Pain, not unlike the slice of a knife, burns across my left side. I bite back a scream. There’s a cruel, knowing look on the queen’s face, even though she touches me with nothing other than a finger.

“With a touch, I can enter the recesses of your wretched mind and penetrate its every curve and bend. With a touch, I can make your eyes water, your eardrums burst, turn your organs into tar. I am going to say this only once: Don’t lie to me.”

A truth seeker. It’s the first time I’ve come across one other than Kali. Only Kali never wielded her power like this.

“No one,” I blurt out. “No one taught me this.”

The truth. I’m suddenly immensely grateful for Amira’s refusal to give me any kind of instruction or help during our training.

The smallest of frowns mars the smooth perfection that is Queen Amba’s forehead. “And your mother. What happened to her?”

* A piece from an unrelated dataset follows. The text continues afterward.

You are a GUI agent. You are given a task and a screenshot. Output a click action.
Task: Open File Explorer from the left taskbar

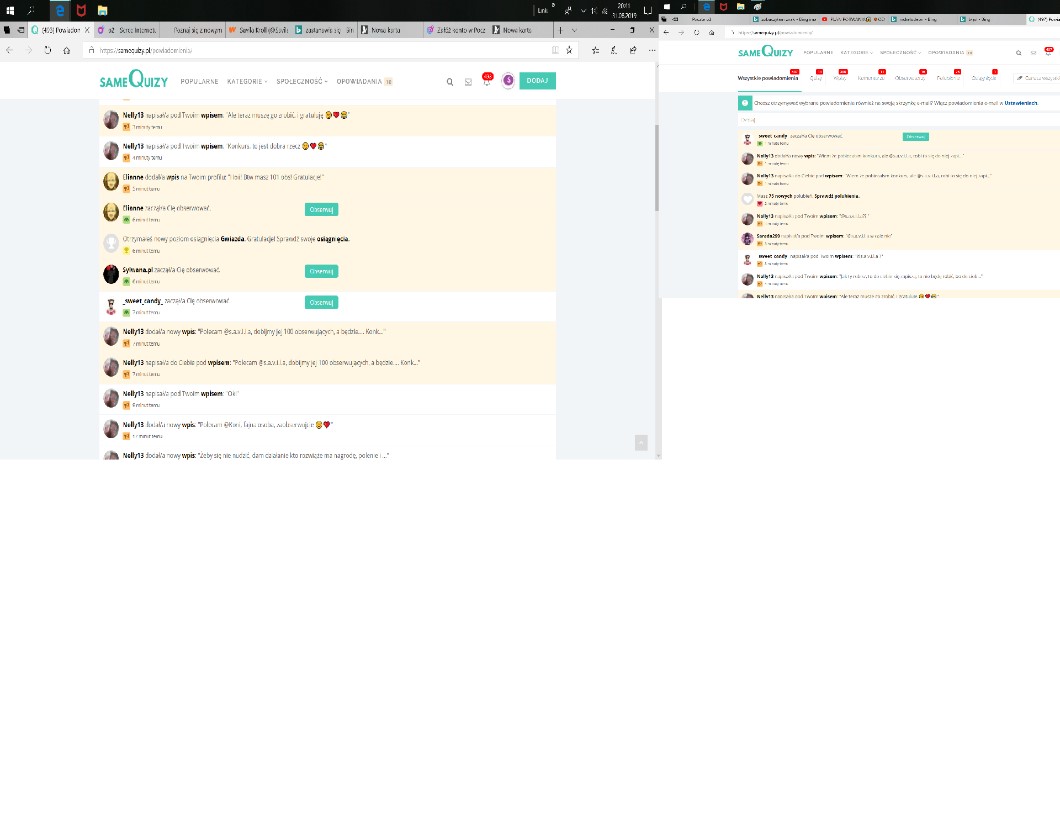pos(102,10)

“She’s dead.” Give them the truth, but never the whole truth, Juhi always said when training us to answer suspicious thanedars. I think of my mother’s eyes, golden in the moonlight, the life in them suddenly extinguished in a flash of red. “She died two months before my fourteenth birthday.”

I wait for another jab in the belly, a nosebleed, something worse. But what I feel is weight: an invisible rock threatening to crush my ribs, a sensation I’ve always associated with grief. The queen’s hand drops back to her side. Breath rushes into my lungs. Weakness is not always a terrible thing, Cavas said. And it’s only now that I understand why.

“Open the bundle you brought in,” she says.

“Rani Amba—” I begin.

“Open it. Unless you have something to hide.”

I swallow hard, undoing the knot, allowing the cloth—an old gray sari—to fall to the sides. The bangles on Queen Amba’s wrist click together delicately, pausing inches from the contents. Her nose wrinkles, as if presented with dung cakes and not a stack of day-old bajra roti.

When she looks up at me again, I hope I appear sufficiently embarrassed about my poverty. I hope it is enough to evade another interrogation—one that very well might lead to other secrets being brought out in the open. Like where my daggers are hidden right now. Like my murderous plans for Raja Lohar.

“This must be your lucky day, Siya. I am not going to punish you for using magic against a royal.” I don’t miss the slight emphasis on my pretend name. Or the warning that rattles somewhere inside my rib cage, along with my heart. The queen’s mouth curves up into a shape that would, on any other woman, be a smile.

“Show this girl her quarters,” she tells the serving girl. “And get her a ghagra and choli that fit.”